> **TASK**
Filter the material below so that only lines containing "agent" remain.
>>>>>
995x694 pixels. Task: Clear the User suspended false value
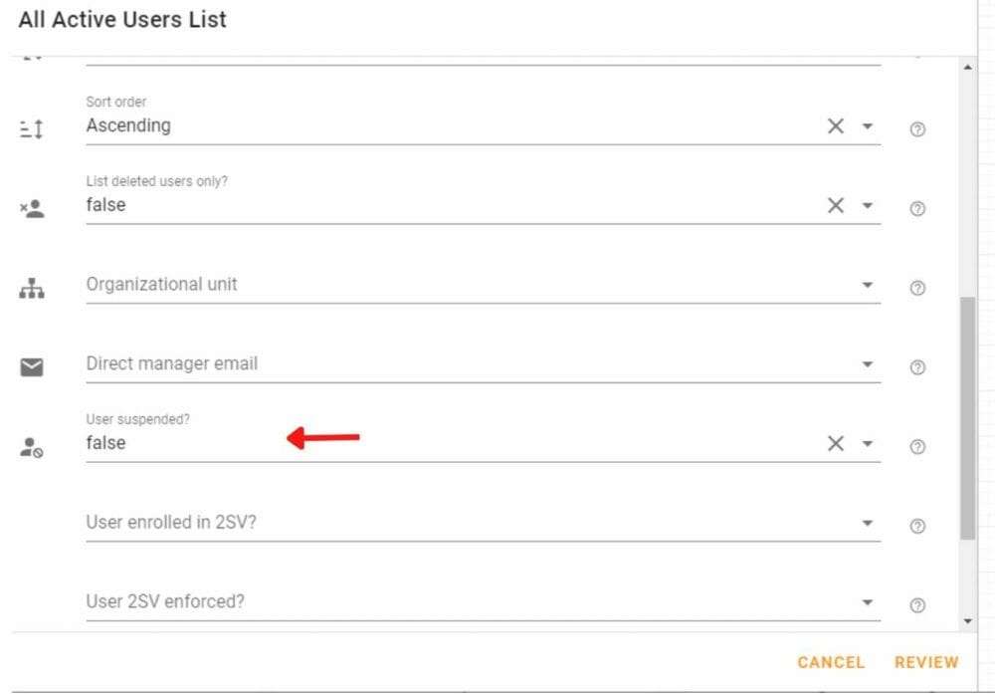(x=835, y=443)
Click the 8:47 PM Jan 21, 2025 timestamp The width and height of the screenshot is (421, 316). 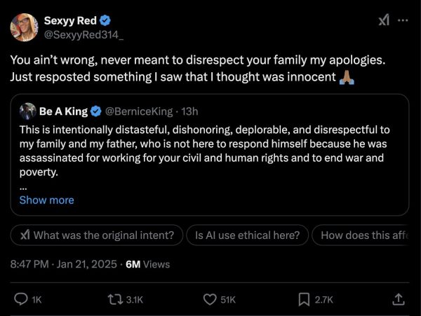(x=62, y=264)
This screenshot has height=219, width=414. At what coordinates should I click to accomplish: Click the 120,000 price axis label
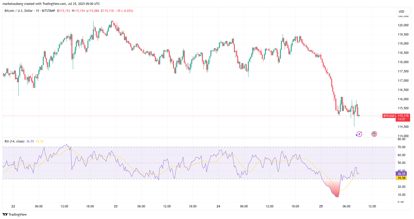[x=403, y=25]
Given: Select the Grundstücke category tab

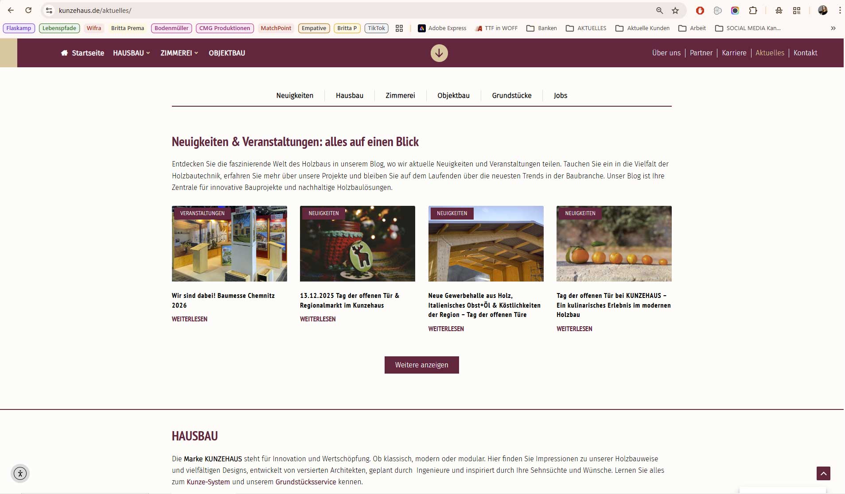Looking at the screenshot, I should (511, 96).
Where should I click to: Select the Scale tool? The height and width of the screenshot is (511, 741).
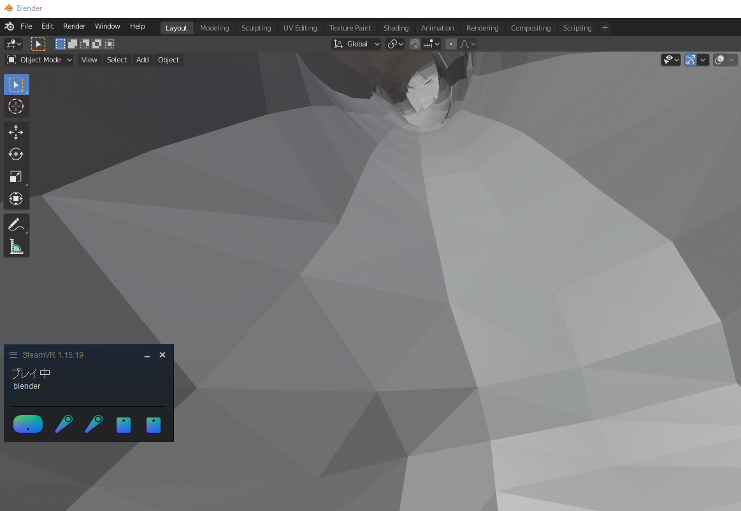(x=16, y=176)
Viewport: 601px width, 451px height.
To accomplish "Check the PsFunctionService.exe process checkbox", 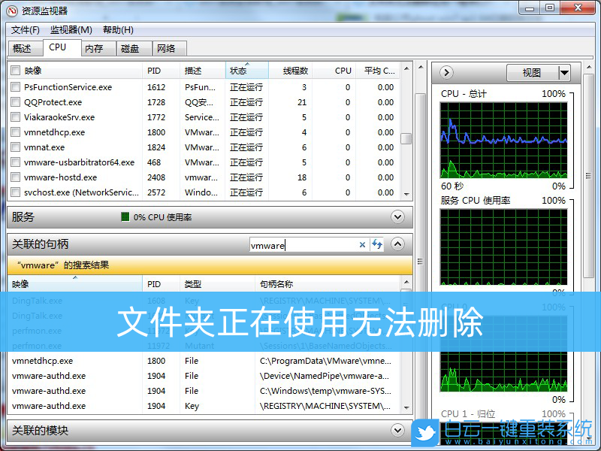I will (x=15, y=87).
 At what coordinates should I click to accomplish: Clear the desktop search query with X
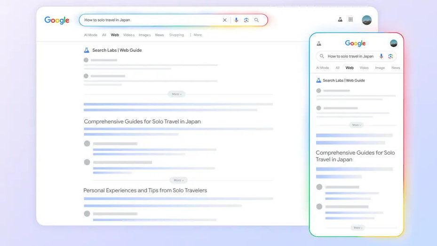coord(224,20)
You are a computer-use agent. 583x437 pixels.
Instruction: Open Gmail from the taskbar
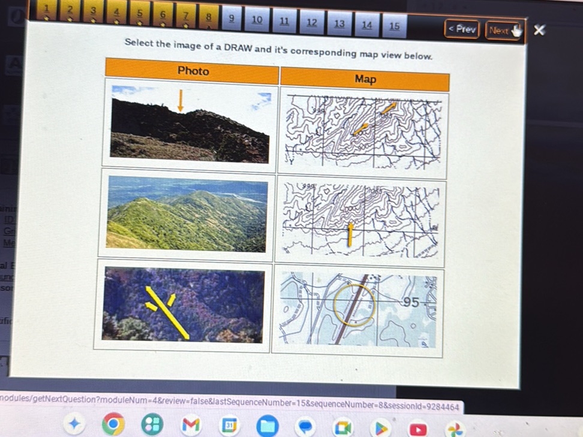(x=191, y=426)
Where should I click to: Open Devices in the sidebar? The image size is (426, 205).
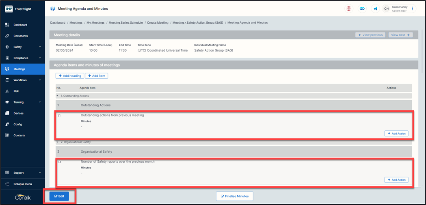[x=18, y=113]
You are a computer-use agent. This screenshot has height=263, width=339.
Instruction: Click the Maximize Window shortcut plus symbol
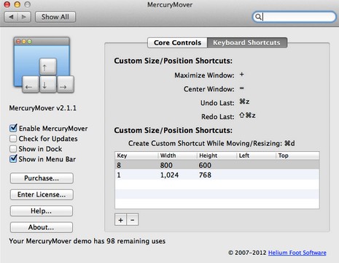pos(241,75)
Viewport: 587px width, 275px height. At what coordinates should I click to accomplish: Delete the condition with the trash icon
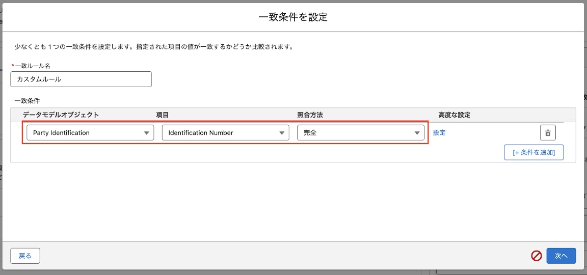point(548,133)
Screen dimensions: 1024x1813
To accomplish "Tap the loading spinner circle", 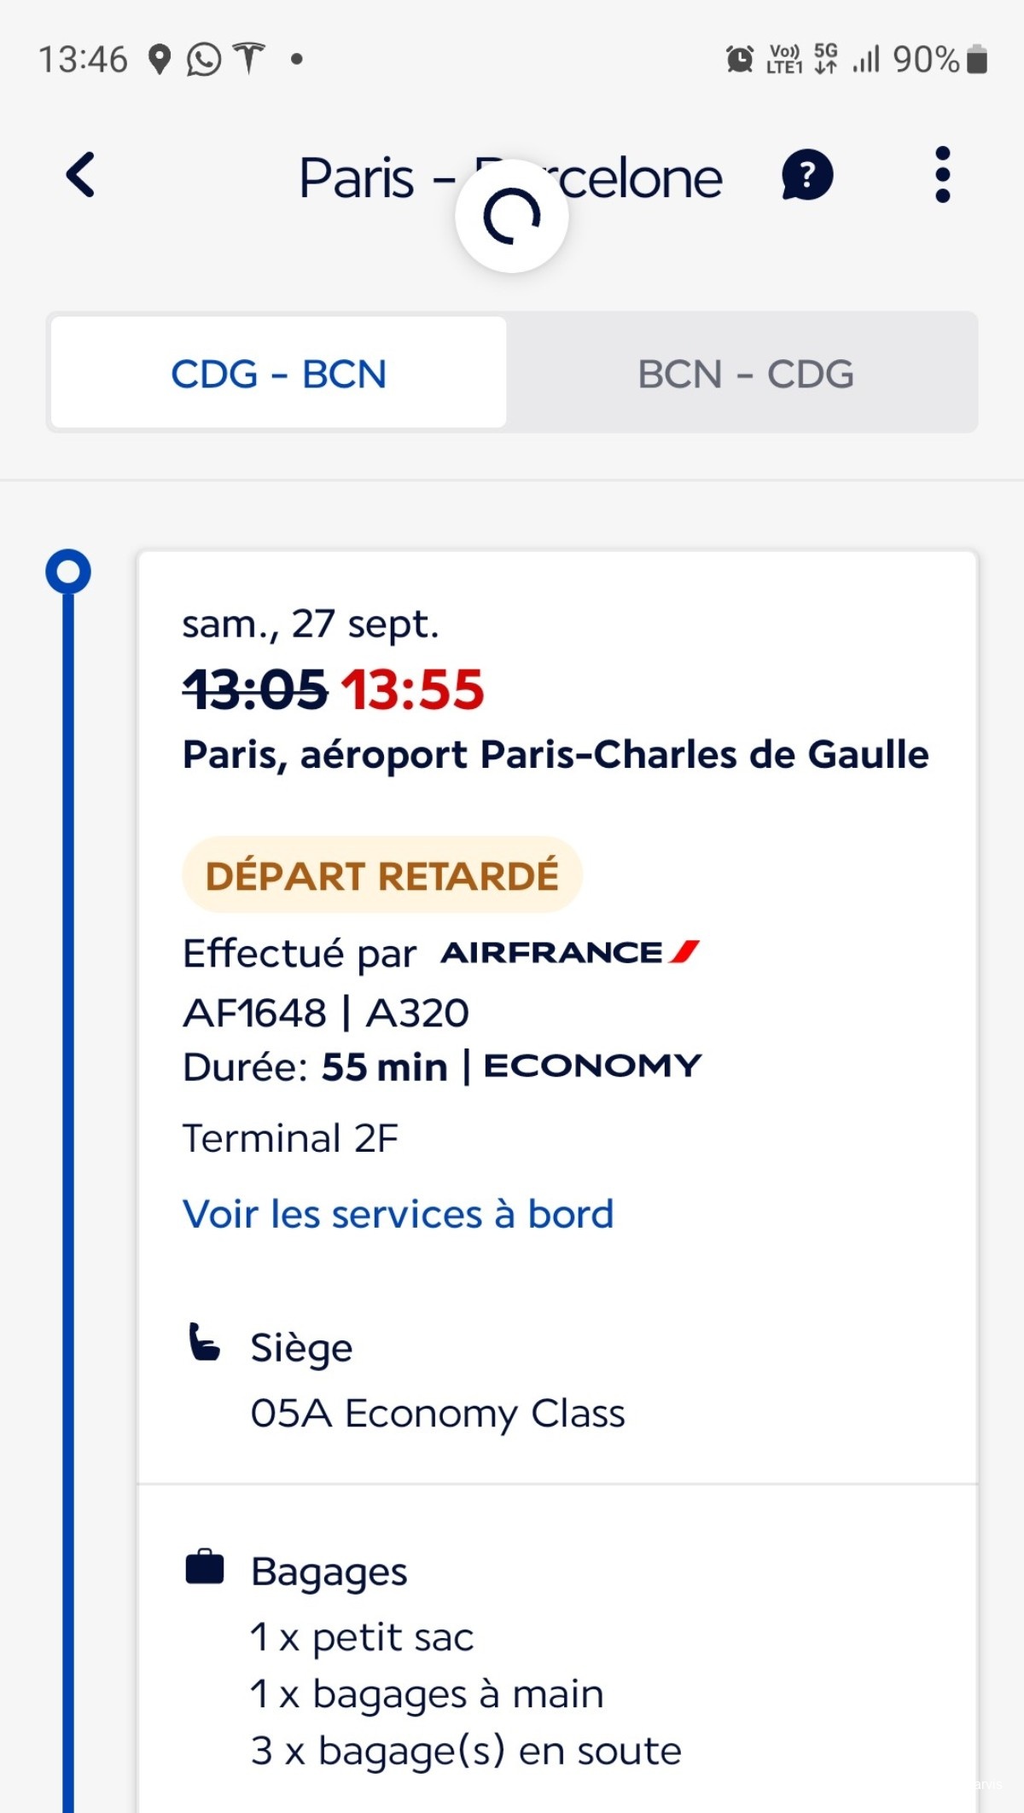I will coord(512,216).
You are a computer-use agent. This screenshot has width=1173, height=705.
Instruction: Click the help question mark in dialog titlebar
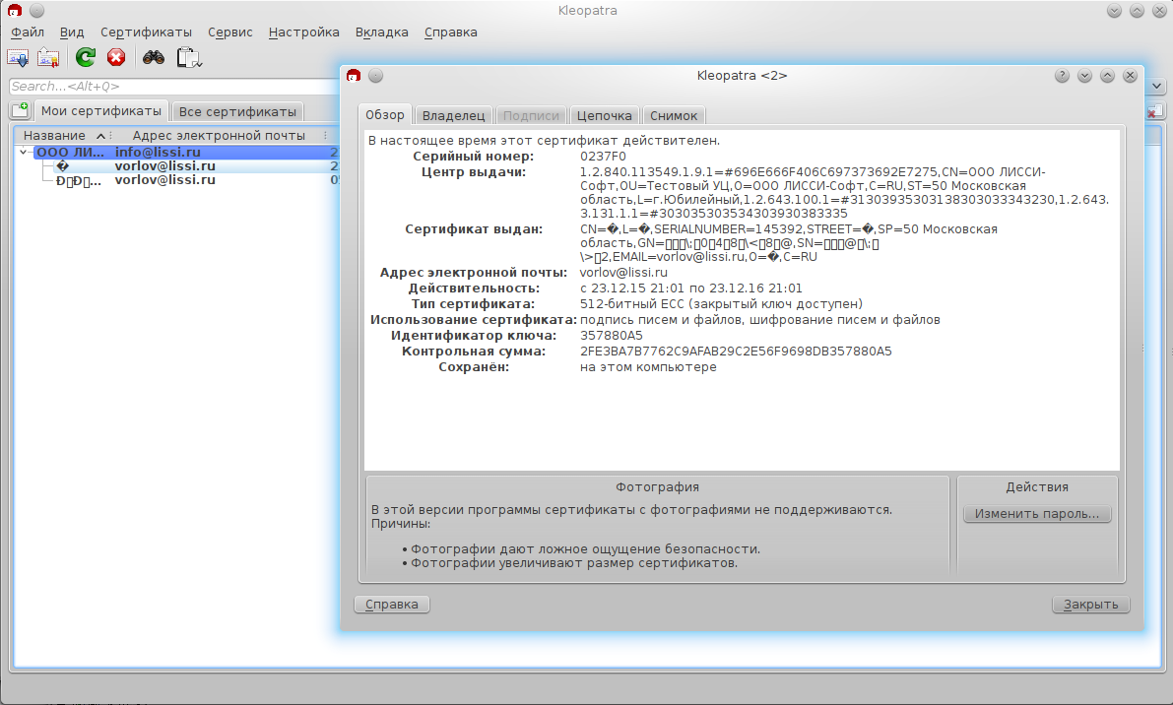(x=1062, y=75)
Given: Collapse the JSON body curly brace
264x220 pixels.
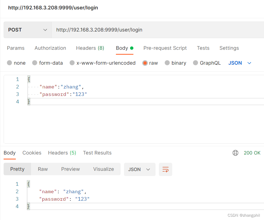Looking at the screenshot, I should tap(29, 79).
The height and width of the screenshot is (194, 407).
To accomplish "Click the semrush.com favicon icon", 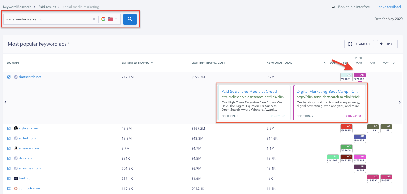I will coord(16,189).
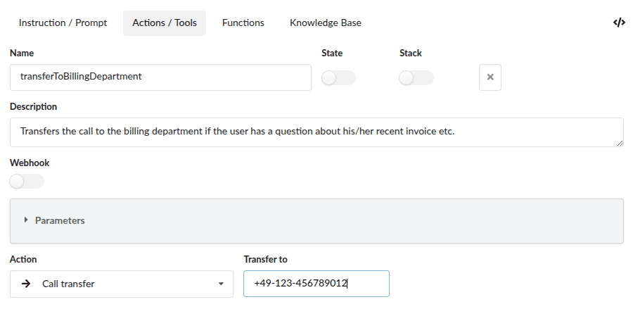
<<<<<
> **EXERCISE OUTPUT**
You are a computer-use agent. 583x437 pixels.
You are a computer-use agent. This screenshot has height=263, width=339.
You are a computer-use agent. This screenshot has width=1173, height=705.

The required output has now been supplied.